# depression in college....



## 22582 (Feb 8, 2007)

I've been depressed for about 4 years now, most of it due to ibs and people being mean about it, especially not understanding it. The depression has also come from low self-esteem...I'm in college now as a freshman. I had to withdraw for the first semester because of my depression and I had stopped going to classes. Now that I'm back for the second semester, I find myself still depressed. I'm going to get on some medication soon so that's good, but for the past few days I've missed classes. I'm stressed out because I'm struggling to go to class...I feel bad because my parents have been working hard to help me get back here, and my grades are slipping. I find myself in bed sometimes.... I have a few good friends, but I still find myself in a slump sometimes.Is there anyone else feeling like this? Advice anyone?


----------



## 16963 (Dec 5, 2006)

While I wouldn't call myself depressed, I'm definitely more anti-social and unmotivated than before this all started. I don't know what to tell you. I try to help myself out of slumps. If I start skipping classes a lot and never seeing my friends, it's kind of like momentum - I keep doing whatever I'm doing. If I see my friends often, then I keep it up. If I get into a slump where I don't see them for a while, I keep that up, too. So the first thing I'd say is for you to try to make it a point to go to school and out to see your friends.
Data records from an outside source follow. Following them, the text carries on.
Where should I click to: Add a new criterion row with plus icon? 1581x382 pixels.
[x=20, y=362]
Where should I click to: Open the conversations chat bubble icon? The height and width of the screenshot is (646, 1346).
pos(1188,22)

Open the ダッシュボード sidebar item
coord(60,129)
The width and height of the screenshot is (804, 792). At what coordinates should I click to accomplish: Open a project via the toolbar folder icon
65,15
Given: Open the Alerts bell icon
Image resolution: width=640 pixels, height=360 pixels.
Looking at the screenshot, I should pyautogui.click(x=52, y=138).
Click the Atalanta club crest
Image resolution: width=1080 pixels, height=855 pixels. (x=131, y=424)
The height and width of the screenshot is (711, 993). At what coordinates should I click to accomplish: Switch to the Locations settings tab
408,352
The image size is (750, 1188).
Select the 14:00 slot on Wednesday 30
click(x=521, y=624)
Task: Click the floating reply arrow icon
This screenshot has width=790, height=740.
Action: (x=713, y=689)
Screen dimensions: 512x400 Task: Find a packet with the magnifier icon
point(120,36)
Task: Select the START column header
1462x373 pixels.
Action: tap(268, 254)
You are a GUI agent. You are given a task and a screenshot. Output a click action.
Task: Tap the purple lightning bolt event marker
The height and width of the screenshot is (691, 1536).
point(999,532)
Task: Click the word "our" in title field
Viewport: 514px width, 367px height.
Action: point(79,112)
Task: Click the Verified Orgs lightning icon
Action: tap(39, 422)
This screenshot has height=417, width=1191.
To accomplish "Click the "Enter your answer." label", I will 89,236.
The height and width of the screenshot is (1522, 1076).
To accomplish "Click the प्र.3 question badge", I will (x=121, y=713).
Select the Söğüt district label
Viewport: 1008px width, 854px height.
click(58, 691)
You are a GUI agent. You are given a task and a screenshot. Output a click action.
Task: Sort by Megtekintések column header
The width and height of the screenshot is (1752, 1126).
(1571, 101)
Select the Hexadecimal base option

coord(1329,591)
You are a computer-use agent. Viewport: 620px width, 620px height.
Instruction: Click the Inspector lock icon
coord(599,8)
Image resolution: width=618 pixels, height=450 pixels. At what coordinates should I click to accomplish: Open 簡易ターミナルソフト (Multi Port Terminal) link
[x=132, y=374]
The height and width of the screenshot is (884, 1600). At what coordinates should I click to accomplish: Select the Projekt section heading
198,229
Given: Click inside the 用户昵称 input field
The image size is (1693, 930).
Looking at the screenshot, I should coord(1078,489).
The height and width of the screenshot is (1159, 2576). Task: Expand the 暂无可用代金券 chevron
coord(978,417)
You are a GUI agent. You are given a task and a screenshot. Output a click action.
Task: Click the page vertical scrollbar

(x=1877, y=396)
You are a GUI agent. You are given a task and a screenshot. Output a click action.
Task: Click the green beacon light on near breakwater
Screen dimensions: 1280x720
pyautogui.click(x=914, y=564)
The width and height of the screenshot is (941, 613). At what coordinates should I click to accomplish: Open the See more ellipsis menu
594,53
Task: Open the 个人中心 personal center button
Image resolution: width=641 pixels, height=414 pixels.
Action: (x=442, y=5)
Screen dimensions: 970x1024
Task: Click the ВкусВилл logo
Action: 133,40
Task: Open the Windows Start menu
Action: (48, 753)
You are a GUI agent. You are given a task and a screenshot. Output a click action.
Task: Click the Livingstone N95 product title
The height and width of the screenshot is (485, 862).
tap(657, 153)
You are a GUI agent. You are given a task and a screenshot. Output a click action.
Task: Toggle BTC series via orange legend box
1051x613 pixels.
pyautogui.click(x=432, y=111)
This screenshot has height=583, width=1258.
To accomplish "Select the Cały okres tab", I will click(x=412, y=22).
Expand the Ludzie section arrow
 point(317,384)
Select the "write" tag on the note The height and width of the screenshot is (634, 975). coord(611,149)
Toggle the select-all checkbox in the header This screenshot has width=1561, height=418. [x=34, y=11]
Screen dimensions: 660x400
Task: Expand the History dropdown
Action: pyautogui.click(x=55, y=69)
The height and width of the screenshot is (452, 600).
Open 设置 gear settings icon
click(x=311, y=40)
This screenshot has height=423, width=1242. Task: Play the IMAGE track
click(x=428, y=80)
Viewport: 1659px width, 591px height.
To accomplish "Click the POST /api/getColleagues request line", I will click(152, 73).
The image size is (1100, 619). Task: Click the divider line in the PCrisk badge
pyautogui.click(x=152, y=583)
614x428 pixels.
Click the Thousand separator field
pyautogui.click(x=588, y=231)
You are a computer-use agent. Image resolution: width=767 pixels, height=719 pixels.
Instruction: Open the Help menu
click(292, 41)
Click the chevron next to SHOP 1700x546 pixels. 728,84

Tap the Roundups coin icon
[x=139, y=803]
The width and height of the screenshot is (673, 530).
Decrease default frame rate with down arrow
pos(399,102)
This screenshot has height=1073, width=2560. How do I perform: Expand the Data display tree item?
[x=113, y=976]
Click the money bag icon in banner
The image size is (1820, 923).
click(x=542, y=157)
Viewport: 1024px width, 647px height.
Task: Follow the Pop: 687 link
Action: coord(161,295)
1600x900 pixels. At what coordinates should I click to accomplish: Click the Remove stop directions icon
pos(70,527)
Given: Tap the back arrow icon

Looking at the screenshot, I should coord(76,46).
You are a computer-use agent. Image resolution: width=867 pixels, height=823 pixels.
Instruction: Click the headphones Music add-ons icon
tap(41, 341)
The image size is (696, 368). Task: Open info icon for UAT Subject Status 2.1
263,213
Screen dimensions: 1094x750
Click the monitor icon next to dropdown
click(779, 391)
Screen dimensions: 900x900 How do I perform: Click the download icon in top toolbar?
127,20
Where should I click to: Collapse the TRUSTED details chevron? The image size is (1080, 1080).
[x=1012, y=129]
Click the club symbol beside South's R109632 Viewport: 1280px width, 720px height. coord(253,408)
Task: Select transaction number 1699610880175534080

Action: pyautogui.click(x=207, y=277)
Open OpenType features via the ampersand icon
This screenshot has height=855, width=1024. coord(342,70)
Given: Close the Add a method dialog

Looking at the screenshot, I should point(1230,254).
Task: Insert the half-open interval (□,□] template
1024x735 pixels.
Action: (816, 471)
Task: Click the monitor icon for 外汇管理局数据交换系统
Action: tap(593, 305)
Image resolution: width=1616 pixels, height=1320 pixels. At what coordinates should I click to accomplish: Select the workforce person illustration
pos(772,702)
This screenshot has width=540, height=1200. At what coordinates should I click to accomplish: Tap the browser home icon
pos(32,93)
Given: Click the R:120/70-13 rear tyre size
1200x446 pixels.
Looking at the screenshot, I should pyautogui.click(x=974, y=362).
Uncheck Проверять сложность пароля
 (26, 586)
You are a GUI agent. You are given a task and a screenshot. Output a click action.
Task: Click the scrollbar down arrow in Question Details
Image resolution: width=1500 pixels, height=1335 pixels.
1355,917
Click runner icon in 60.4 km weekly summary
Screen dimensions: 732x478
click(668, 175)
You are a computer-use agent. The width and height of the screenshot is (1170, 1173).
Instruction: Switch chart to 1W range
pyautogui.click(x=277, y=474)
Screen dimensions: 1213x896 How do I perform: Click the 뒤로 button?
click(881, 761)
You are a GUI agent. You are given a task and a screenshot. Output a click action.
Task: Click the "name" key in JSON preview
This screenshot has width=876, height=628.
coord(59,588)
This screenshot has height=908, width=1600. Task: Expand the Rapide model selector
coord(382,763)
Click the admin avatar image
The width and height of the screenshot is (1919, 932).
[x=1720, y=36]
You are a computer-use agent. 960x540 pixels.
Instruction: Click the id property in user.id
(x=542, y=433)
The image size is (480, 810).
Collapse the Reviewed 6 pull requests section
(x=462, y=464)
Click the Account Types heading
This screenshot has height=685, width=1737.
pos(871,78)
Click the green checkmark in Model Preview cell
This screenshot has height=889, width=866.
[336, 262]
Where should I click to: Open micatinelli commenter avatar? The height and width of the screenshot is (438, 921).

I know it's a pain and you might feel apathetic about it, but just knowing that you'll feel so much better once you do might be enough to get you out there.


----------



## Nikki (Jul 11, 2000)

I feel depressed a lot of the time, fortunately, my doc has the presence of mind not to put depression on my med records- won't look good for future in nursing.I really think icounselling would be a good idea- and maybe speak to your teachers if you can- if you can't speak to them by face, send an email. Sometimes just telling them you are having a hard time really helps.I hope you find some relief.


----------



## 16653 (Jan 7, 2007)

I feel real bummed out, because whatever is wrong with my stomach is preventing from attending class in person- so I had to drop my classes. I'm still taking 2 online, which makes me feel better, but the ones I dropped were ones I really needed and it's put me another semester behind (I am close to graduating.) I know how you feel, but be sure to tell your doctor how you are feeling. Maybe he or she will be able to help you out.


----------